Los funcionarios de salud han estado rastreando un brote de influenza aviar altamente patógena desde surgió una nueva variante y comenzó a matar aves en varios continentes en 2020. Sesenta y siete países informaron brotes en 2022, según la Organización Mundial de la Salud (OMS), seguidos de otros 14 en 2023. Sin embargo, los casos en humanos siguen siendo raros. Sólo 11 infecciones resultantes de la cepa que circula actualmente han sido reportados globalmente desde 2021.
Desde enero de 2022, se han detectado virus de la gripe aviar entre más de 82 millones de aves en EE. UU. Según los Centros para el Control y la Prevención de Enfermedades. Más recientemente, los mamíferos en los EE. UU., incluidos vacas lecheras y cabras—han dado positivo.

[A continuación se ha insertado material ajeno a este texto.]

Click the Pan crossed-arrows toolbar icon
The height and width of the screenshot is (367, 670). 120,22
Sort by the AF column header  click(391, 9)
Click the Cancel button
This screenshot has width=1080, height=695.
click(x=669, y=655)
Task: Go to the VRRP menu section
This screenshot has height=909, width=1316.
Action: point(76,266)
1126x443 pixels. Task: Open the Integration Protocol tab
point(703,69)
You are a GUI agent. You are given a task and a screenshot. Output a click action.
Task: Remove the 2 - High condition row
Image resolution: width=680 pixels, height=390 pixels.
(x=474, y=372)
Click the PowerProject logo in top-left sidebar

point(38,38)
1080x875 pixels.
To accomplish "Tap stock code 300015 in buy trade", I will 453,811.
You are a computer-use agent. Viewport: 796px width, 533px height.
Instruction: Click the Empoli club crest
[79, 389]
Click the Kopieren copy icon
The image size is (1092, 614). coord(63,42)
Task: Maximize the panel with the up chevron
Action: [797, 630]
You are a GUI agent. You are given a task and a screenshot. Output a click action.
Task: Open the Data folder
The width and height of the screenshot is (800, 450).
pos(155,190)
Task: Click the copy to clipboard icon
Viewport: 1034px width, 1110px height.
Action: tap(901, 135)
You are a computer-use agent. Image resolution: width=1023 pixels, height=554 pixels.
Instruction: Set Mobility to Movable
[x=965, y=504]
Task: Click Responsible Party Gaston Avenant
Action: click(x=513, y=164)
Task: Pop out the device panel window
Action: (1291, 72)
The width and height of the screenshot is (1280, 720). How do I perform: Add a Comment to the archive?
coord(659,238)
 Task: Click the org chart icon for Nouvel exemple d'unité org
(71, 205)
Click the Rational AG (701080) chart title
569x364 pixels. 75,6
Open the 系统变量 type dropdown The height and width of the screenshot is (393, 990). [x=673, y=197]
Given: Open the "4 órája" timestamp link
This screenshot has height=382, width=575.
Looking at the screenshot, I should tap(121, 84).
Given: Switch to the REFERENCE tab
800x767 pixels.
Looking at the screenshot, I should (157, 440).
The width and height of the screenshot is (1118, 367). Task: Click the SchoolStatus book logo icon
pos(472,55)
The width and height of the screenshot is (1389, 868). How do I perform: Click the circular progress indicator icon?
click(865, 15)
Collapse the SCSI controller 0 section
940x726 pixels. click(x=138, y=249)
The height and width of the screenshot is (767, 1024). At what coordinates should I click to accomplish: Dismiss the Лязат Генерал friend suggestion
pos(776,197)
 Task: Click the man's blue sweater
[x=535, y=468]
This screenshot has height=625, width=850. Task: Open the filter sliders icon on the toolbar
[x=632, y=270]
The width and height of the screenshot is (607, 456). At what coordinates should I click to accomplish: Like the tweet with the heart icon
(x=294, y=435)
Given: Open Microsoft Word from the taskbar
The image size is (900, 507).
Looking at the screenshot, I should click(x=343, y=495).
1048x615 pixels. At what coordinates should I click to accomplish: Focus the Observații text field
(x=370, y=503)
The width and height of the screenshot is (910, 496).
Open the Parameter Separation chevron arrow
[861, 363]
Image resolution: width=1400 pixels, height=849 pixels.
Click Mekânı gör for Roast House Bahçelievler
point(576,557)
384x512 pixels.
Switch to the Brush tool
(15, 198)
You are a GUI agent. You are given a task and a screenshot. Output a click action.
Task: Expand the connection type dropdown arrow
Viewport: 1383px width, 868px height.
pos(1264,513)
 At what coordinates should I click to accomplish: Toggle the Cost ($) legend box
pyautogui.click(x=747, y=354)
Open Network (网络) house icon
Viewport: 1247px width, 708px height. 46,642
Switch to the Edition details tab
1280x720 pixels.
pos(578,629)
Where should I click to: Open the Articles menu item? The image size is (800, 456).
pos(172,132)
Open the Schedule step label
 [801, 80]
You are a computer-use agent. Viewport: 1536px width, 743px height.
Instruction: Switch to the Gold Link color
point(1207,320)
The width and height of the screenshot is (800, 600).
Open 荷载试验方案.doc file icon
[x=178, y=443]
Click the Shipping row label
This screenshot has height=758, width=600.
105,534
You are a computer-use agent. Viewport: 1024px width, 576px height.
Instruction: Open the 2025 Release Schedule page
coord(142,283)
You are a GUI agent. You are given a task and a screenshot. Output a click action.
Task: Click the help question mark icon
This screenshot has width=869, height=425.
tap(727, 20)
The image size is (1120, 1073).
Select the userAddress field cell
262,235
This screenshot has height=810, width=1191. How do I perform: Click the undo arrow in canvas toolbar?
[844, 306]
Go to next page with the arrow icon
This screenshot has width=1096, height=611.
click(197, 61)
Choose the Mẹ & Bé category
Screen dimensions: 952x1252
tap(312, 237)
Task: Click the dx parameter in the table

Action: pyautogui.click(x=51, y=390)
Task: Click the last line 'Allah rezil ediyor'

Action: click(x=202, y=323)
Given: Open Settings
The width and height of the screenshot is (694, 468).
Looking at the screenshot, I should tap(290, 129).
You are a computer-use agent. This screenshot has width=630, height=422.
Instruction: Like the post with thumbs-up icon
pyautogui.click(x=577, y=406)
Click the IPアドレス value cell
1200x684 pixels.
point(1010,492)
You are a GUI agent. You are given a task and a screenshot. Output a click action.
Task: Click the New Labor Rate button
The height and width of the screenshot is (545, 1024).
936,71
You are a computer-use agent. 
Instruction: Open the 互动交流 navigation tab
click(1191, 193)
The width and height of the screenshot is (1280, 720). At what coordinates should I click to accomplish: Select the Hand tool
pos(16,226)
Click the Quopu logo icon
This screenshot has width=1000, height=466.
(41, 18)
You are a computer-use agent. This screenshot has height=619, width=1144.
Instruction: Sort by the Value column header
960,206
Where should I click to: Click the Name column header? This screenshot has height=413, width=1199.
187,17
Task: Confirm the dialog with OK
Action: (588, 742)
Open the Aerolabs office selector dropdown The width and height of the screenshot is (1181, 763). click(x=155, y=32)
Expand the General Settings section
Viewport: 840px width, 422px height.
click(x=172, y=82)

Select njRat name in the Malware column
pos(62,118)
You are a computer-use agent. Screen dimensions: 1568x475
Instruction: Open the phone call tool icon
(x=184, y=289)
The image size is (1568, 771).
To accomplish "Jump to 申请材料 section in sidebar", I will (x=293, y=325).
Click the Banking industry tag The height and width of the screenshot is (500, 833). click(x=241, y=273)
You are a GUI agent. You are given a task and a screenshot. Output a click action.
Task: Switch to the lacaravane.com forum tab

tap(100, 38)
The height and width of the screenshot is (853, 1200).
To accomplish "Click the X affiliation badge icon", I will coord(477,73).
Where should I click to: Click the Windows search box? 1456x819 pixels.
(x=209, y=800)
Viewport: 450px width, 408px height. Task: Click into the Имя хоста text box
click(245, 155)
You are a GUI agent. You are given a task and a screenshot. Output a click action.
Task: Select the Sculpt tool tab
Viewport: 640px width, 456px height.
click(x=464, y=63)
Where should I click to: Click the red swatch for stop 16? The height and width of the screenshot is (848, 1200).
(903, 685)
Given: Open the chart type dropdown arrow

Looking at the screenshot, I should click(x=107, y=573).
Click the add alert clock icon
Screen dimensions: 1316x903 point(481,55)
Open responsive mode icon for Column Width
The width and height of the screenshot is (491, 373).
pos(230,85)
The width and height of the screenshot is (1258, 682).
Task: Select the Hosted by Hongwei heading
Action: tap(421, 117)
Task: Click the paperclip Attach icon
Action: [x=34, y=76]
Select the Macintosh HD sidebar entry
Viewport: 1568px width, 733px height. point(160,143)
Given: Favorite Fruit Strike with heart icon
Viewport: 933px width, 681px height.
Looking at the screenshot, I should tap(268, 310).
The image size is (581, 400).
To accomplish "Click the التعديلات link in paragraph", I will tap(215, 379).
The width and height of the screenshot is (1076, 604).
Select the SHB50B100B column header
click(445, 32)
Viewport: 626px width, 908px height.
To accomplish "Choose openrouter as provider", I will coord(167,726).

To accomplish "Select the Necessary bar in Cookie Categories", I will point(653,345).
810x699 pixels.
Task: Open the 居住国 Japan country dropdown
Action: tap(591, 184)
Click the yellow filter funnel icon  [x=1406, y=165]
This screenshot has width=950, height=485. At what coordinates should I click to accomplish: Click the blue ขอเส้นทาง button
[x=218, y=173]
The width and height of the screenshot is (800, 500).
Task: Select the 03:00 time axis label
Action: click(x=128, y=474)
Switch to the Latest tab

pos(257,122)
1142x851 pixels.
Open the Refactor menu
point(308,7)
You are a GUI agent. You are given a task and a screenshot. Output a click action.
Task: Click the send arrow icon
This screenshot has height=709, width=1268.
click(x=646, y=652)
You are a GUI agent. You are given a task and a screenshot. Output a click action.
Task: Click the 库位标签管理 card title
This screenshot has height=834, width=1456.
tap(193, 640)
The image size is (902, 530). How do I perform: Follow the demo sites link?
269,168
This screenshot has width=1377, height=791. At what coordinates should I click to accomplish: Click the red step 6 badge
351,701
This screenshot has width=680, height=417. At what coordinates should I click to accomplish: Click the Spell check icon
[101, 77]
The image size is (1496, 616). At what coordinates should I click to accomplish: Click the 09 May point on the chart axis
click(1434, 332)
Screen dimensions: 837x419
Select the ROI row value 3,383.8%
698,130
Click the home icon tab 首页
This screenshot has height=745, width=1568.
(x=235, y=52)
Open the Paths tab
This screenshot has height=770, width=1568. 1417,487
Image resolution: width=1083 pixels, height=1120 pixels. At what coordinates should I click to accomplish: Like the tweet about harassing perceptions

Según el anuncio de los CDC del 1 de abril, la persona que dio positivo tuvo contacto con vacas en Texas y se presume que tenía gripe aviar. Su único síntoma informado fue un enrojecimiento de los ojos similar a una conjuntivitis. Se les dijo que se aislaran y se están recuperando después de haber sido tratados con antivirales contra la gripe, que parecen funcionar contra el virus, dicen los CDC. (Sin embargo, las vacunas contra la gripe estacional no protegen contra la gripe aviar).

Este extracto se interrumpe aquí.